GP recruitment is a "looming crisis" for the NHS in Scotland, Labour has claimed.

The party has called for the Scottish Government to take action after 50 GP partners raised "serious and detailed concerns" about the family doctor workforce in Scotland.

The partners were responding to a survey of GP practices by Labour's health spokesman Richard Simpson.

He sent out a questionnaire to all 987 practices in Scotland and received responses from 330 practices across all 14 health board areas.

Mr Simpson's survey found that almost one in four GP partners are close to retirement age.

It revealed 92 unfilled GP vacancies and 68 sessional GP vacancies - which covers locums and other doctors who cover sickness and holiday leave.

Dr Simpson said he also received "over 50 emails from partners who raised serious and detailed concerns about their perceived crisis' in GP practice and the need for action".

A separate survey of health boards by the BBC found that 42 practices were now under the control of NHS boards.
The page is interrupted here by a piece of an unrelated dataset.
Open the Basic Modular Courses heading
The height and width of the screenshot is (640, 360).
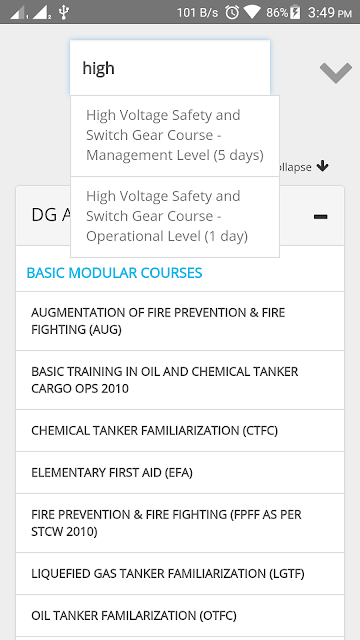click(114, 273)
Dr Simpson said: "A family doctors crisis is looming in Scotland, but patients across the country are feeling the effects now.

"We are seeing fewer doctors serve more people, an increasing number of practices where the NHS has to step in to sort it out, and an increasing number of vacancies across the country.

"Patients are being let down now but it is set to get even worse unless the SNP Government in Edinburgh get their act together.

"Between GP partners retiring in next decade and emigration rates of newly qualified doctors continuing, we are going to see primary health care come under crushing pressure, particularly as our population ages."

Public Health Minister Maureen Watt said: "GP surgeries run directly by health boards make up a small percentage of the total number of practices in Scotland and it's important to note that this number has changed very little over the past decade.

"This is a legitimate part of the GP contract and happens for a number of reasons. Often it is more appealing to GPs to be in a salaried post, and in rural and deprived areas there can be many benefits for practices to adopt this model.

"It is vital that practices work in a way that best serves the local community and this agreement gives them the flexibility to work with the health board in order to provide the best possible services for their patients."